(Stored entries)
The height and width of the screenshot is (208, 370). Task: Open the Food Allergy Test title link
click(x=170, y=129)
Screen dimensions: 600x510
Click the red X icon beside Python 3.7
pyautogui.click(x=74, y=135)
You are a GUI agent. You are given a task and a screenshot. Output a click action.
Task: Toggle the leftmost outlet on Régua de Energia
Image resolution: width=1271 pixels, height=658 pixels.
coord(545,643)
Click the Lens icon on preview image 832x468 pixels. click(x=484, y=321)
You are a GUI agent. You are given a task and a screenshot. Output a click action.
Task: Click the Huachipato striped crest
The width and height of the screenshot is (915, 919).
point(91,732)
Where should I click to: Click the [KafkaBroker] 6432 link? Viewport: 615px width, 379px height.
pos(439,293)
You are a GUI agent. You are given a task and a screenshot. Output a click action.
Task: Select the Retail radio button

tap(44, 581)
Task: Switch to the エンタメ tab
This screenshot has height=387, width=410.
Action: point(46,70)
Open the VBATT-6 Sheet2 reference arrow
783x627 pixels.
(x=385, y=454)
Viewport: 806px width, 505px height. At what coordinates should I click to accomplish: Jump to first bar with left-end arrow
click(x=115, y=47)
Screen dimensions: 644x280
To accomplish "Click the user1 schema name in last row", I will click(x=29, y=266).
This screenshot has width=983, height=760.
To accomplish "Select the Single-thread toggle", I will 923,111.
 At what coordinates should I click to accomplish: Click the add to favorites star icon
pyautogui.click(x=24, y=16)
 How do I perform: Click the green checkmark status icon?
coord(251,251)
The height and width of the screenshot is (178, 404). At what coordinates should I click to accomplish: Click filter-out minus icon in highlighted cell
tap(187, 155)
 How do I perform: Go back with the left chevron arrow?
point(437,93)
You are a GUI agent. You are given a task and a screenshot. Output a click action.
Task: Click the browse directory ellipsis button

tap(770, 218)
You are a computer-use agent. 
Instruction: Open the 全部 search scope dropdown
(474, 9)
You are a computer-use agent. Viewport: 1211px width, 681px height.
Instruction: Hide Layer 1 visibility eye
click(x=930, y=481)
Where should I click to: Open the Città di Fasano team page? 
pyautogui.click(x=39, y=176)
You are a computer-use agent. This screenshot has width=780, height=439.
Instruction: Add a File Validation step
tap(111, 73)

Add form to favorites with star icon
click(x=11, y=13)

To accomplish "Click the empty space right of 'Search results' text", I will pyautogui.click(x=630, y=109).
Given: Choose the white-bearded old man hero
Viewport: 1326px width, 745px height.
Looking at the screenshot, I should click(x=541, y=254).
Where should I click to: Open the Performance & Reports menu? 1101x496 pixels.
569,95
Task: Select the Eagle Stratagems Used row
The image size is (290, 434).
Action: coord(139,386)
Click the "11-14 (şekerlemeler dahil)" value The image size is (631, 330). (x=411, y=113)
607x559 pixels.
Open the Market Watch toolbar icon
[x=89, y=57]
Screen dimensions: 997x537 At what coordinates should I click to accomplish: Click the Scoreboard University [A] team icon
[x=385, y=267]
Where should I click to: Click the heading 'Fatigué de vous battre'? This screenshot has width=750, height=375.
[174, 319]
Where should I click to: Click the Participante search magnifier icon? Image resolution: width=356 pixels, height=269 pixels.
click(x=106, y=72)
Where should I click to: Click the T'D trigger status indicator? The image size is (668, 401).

> Goal:
Please change "GUI agent" to "desktop assistant" wherever it appears in the rows above. Write out all the rows again with nothing else altered.

> Full answer:
The height and width of the screenshot is (208, 370). Task: Open the Food Allergy Test title link
click(x=170, y=129)
Screen dimensions: 600x510
Click the red X icon beside Python 3.7
pyautogui.click(x=74, y=135)
You are a desktop assistant. You are given a task and a screenshot. Output a click action.
Task: Toggle the leftmost outlet on Régua de Energia
Image resolution: width=1271 pixels, height=658 pixels.
coord(545,643)
Click the Lens icon on preview image 832x468 pixels. click(x=484, y=321)
You are a desktop assistant. You are given a task and a screenshot. Output a click action.
Task: Click the Huachipato striped crest
The width and height of the screenshot is (915, 919).
point(91,732)
Where should I click to: Click the [KafkaBroker] 6432 link? Viewport: 615px width, 379px height.
pos(439,293)
You are a desktop assistant. You are given a task and a screenshot. Output a click action.
Task: Select the Retail radio button

tap(44, 581)
Task: Switch to the エンタメ tab
This screenshot has height=387, width=410.
Action: point(46,70)
Open the VBATT-6 Sheet2 reference arrow
783x627 pixels.
(x=385, y=454)
Viewport: 806px width, 505px height. At what coordinates should I click to accomplish: Jump to first bar with left-end arrow
click(x=115, y=47)
Screen dimensions: 644x280
To accomplish "Click the user1 schema name in last row", I will click(x=29, y=266).
This screenshot has width=983, height=760.
To accomplish "Select the Single-thread toggle", I will 923,111.
 At what coordinates should I click to accomplish: Click the add to favorites star icon
pyautogui.click(x=24, y=16)
 How do I perform: Click the green checkmark status icon?
coord(251,251)
The height and width of the screenshot is (178, 404). At what coordinates should I click to accomplish: Click filter-out minus icon in highlighted cell
tap(187, 155)
 How do I perform: Go back with the left chevron arrow?
point(437,93)
You are a desktop assistant. You are given a task and a screenshot. Output a click action.
Task: Click the browse directory ellipsis button

tap(770, 218)
You are a computer-use agent. 
Instruction: Open the 全部 search scope dropdown
(474, 9)
You are a computer-use agent. Viewport: 1211px width, 681px height.
Instruction: Hide Layer 1 visibility eye
click(x=930, y=481)
Where should I click to: Open the Città di Fasano team page? 
pyautogui.click(x=39, y=176)
You are a computer-use agent. This screenshot has width=780, height=439.
Instruction: Add a File Validation step
tap(111, 73)

Add form to favorites with star icon
click(x=11, y=13)

To accomplish "Click the empty space right of 'Search results' text", I will pyautogui.click(x=630, y=109).
Given: Choose the white-bearded old man hero
Viewport: 1326px width, 745px height.
Looking at the screenshot, I should click(x=541, y=254).
Where should I click to: Open the Performance & Reports menu? 1101x496 pixels.
569,95
Task: Select the Eagle Stratagems Used row
The image size is (290, 434).
Action: coord(139,386)
Click the "11-14 (şekerlemeler dahil)" value The image size is (631, 330). (x=411, y=113)
607x559 pixels.
Open the Market Watch toolbar icon
[x=89, y=57]
Screen dimensions: 997x537 At what coordinates should I click to accomplish: Click the Scoreboard University [A] team icon
[x=385, y=267]
Where should I click to: Click the heading 'Fatigué de vous battre'? This screenshot has width=750, height=375.
[174, 319]
Where should I click to: Click the Participante search magnifier icon? Image resolution: width=356 pixels, height=269 pixels.
click(x=106, y=72)
Where should I click to: Click the T'D trigger status indicator? The image size is (668, 401).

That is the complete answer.